▶ _Task details_: Copy each line of the following data that contains "after".

....

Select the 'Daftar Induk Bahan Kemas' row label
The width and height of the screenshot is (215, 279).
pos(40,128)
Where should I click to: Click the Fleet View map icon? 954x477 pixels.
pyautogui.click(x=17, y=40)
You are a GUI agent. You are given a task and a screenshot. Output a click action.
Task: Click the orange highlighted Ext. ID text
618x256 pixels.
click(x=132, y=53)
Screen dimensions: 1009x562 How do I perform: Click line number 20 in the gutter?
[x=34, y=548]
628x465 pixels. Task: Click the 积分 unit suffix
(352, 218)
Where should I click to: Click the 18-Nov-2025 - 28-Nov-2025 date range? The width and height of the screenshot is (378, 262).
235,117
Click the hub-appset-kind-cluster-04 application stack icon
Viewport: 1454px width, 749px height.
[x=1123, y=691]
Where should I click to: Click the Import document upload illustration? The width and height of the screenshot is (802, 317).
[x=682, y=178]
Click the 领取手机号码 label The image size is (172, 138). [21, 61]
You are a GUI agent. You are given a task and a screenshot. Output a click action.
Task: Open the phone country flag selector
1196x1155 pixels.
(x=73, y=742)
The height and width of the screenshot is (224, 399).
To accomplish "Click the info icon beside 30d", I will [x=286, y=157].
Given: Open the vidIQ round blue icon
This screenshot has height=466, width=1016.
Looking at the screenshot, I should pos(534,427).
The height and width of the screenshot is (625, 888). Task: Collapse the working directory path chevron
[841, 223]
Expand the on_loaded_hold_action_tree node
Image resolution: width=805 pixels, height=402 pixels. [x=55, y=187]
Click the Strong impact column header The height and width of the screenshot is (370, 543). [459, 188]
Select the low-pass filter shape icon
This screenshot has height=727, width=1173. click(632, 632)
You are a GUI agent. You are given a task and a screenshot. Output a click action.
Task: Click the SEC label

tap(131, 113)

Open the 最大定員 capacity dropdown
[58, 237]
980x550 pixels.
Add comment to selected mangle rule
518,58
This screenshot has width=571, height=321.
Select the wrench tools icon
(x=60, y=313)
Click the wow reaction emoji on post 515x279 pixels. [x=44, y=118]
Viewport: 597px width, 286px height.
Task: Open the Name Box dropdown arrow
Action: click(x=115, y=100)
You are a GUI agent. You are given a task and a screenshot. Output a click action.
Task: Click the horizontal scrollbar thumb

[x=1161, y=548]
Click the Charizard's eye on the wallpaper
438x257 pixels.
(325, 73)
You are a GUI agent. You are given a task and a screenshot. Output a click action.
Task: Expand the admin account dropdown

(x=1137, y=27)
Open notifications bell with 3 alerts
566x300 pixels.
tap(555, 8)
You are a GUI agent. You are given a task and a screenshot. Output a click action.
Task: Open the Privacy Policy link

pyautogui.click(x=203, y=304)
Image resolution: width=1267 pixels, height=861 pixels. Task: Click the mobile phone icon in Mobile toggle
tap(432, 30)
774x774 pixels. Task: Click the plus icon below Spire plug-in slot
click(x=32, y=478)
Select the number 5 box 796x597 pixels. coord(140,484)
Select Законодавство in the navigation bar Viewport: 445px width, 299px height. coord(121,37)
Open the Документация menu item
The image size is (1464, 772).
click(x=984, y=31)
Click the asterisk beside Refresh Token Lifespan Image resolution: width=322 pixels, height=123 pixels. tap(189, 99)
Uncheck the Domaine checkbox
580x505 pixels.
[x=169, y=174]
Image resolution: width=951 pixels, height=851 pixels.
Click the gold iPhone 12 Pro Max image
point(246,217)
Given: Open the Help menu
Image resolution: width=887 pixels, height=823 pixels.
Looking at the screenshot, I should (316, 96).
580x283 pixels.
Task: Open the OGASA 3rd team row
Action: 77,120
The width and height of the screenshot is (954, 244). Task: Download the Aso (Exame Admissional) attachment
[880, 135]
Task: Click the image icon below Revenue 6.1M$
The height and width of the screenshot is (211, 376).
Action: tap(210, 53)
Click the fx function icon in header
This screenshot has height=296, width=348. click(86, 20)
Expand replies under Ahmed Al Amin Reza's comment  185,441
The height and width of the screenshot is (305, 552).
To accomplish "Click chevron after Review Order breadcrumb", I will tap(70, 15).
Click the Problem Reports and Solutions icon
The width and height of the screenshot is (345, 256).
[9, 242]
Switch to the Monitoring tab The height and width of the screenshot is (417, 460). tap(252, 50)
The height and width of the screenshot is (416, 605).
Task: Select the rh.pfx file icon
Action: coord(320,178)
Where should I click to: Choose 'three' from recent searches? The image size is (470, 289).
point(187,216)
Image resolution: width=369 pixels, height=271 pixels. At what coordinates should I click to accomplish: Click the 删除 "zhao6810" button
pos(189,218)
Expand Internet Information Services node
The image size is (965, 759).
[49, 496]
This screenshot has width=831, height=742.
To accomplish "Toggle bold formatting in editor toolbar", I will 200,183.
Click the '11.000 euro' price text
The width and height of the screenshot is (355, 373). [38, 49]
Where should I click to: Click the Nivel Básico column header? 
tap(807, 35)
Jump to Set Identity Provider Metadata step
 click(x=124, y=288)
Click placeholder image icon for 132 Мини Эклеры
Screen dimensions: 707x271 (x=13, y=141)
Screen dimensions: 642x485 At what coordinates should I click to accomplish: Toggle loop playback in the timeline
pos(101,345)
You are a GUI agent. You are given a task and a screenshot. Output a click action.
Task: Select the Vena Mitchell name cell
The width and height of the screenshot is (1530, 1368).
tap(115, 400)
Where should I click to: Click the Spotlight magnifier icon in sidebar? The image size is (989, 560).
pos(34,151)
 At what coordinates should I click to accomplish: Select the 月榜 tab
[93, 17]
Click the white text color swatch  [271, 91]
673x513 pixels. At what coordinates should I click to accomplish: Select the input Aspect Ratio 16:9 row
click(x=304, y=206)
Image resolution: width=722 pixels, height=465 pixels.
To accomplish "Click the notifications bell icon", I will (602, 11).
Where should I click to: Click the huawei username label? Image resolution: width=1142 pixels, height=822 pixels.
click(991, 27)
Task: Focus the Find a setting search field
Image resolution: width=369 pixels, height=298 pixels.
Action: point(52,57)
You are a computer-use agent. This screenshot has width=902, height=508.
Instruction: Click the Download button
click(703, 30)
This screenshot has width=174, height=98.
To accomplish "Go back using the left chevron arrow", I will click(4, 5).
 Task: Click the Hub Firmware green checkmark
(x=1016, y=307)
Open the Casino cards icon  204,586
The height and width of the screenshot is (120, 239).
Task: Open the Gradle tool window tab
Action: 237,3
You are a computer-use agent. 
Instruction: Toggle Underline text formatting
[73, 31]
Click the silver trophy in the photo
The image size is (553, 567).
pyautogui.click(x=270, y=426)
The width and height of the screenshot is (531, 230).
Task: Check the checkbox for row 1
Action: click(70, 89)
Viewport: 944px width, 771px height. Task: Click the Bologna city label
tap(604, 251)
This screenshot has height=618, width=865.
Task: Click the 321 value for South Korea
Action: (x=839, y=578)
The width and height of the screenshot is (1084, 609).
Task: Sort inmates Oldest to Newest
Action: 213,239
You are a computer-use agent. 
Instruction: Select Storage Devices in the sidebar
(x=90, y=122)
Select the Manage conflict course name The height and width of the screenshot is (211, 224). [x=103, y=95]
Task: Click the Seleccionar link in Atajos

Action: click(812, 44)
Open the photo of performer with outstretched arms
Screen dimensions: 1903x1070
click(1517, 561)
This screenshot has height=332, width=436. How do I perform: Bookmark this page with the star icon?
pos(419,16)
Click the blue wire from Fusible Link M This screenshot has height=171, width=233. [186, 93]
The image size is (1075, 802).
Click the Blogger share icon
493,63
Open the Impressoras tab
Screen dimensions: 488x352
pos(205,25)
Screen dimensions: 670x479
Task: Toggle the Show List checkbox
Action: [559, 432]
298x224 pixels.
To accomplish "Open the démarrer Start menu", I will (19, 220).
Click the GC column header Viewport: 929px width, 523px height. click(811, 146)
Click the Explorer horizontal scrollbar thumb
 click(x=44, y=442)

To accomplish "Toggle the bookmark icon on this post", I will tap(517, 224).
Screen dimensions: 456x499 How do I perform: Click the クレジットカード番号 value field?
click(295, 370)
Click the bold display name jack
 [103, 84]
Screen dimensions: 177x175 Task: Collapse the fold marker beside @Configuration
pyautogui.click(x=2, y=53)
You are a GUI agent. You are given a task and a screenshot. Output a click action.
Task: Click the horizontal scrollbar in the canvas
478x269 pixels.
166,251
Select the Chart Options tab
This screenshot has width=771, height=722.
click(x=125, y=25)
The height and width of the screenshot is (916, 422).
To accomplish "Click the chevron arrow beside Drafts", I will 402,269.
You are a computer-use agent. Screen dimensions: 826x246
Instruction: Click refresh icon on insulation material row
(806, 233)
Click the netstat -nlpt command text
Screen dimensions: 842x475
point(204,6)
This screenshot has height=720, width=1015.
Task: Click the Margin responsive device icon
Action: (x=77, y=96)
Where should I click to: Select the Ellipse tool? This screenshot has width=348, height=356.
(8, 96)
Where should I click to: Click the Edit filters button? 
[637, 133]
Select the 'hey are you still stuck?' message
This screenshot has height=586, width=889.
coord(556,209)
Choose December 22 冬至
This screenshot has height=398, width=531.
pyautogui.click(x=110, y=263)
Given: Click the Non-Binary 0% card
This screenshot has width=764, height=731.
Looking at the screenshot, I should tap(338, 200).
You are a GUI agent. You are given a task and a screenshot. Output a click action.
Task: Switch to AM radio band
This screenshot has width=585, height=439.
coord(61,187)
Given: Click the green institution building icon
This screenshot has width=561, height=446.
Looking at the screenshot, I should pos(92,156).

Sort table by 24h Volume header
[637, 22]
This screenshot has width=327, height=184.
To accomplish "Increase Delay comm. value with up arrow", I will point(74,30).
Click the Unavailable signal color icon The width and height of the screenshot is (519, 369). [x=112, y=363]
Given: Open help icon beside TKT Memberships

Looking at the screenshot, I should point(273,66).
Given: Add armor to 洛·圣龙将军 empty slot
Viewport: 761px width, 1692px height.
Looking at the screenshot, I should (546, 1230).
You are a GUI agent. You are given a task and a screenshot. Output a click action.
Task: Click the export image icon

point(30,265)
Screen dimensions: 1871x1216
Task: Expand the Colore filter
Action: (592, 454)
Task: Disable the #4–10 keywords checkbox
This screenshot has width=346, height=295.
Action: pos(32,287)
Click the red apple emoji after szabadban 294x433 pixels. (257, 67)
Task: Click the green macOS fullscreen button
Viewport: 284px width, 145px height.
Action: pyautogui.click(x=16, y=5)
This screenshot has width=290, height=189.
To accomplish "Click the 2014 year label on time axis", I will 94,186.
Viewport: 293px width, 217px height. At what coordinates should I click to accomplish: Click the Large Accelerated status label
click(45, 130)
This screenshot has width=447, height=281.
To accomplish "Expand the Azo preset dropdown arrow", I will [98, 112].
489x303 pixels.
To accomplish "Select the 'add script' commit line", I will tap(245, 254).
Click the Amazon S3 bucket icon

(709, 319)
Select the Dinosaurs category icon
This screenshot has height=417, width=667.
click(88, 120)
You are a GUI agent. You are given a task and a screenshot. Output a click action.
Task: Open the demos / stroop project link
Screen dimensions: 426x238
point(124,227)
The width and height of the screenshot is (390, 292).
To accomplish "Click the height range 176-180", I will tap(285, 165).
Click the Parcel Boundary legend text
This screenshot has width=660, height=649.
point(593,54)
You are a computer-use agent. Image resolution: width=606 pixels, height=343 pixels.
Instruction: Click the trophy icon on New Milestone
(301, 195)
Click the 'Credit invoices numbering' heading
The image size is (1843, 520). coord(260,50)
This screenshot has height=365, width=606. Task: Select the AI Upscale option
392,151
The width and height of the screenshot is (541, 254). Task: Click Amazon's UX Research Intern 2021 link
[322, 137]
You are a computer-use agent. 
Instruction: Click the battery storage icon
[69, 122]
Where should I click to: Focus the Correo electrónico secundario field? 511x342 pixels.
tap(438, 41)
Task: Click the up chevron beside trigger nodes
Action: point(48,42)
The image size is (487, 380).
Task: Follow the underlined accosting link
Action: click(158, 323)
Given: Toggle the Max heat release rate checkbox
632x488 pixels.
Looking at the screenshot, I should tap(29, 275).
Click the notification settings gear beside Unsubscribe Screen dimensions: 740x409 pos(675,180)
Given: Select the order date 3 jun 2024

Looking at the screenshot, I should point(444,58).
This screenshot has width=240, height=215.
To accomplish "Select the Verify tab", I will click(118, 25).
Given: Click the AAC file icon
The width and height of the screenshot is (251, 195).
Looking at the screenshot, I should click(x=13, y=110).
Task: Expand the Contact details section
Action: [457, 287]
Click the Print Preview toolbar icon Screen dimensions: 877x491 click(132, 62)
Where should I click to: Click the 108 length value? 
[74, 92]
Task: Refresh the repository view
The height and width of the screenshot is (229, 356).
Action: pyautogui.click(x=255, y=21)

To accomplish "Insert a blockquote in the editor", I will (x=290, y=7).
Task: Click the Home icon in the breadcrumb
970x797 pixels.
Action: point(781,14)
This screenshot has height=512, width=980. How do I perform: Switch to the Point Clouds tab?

....

▶ _Exercise response_:
To accomplish "Click chevron after Review Order breadcrumb", I will tap(70, 15).
Click the red apple emoji after szabadban 294x433 pixels. (257, 67)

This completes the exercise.